Introduction
The project intends to use traditional
statistics (regression and sampling) to tackle the relationship between
the change in low-density residential land use and the change in individual
households' tax burden. However, dealing with the spatial aspects of the
project helps understand the complexity of the data in order to increase
the significance of the result of future regression models.
In fact, the special nature of spatial data, due
to the fact that the location of the observations provides important information,
requires appropriate methodologies for their analysis, developed in the
fields of spatial statistics and spatial econometrics. The basic difference
between traditional statistics and spatial statistics is the traditional
assumption of independent units of analysis, which in fact are spatially
autocorrelated in some ways in the case of the project where MCDs are units
of analysis.
ESDA (Exploratory spatial data analysis)
is concerned with the detection, analysis, and interpretation of spatial
patterns in the data, such as spatial clusters, outliers, and hot spots.

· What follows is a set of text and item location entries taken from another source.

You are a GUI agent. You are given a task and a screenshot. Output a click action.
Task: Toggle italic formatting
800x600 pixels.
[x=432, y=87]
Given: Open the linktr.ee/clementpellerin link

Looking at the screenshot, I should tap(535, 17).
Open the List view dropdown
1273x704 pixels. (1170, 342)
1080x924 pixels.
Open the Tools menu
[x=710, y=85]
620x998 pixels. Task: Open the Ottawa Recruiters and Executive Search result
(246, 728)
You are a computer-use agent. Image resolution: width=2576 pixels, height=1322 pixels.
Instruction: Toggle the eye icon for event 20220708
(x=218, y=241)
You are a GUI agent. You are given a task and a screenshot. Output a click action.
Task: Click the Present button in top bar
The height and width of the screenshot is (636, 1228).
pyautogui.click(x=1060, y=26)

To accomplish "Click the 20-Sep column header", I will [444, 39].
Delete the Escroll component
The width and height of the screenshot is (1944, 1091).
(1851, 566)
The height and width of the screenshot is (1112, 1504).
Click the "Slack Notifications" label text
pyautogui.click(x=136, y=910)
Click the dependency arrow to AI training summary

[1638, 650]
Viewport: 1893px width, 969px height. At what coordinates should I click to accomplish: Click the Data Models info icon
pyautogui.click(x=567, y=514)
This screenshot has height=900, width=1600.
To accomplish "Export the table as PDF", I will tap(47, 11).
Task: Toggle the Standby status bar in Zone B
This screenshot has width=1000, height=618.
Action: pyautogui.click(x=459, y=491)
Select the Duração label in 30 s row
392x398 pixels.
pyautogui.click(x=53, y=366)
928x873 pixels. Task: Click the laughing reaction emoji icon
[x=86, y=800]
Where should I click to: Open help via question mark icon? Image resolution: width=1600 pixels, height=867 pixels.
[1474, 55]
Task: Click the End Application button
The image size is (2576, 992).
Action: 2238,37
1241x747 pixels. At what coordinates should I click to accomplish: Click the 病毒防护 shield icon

Several measures of spatial autocorrelation can be treated as well. Spatial
regression analysis deals with the effects of the special nature of geographic
data on the properties of regression models. One aspect of this is the
detection of spatial autocorrelation as a specification error in regression
models.
At the current stage of the project, bi-variate
thematic mapping and spatial autocorrelation mapping is used to observe
if there is any spatial pattern within the dataset. Mapping as well as
animation are used to observe spatial intervening factors that can not
be taken into account in traditional regression models such as the effect
of highways and sewer zones on the location of new land uses and the location
of a MCD within a regional context. This will facilitate the ESDA and spatial
regression analysis later on in SpaceStat.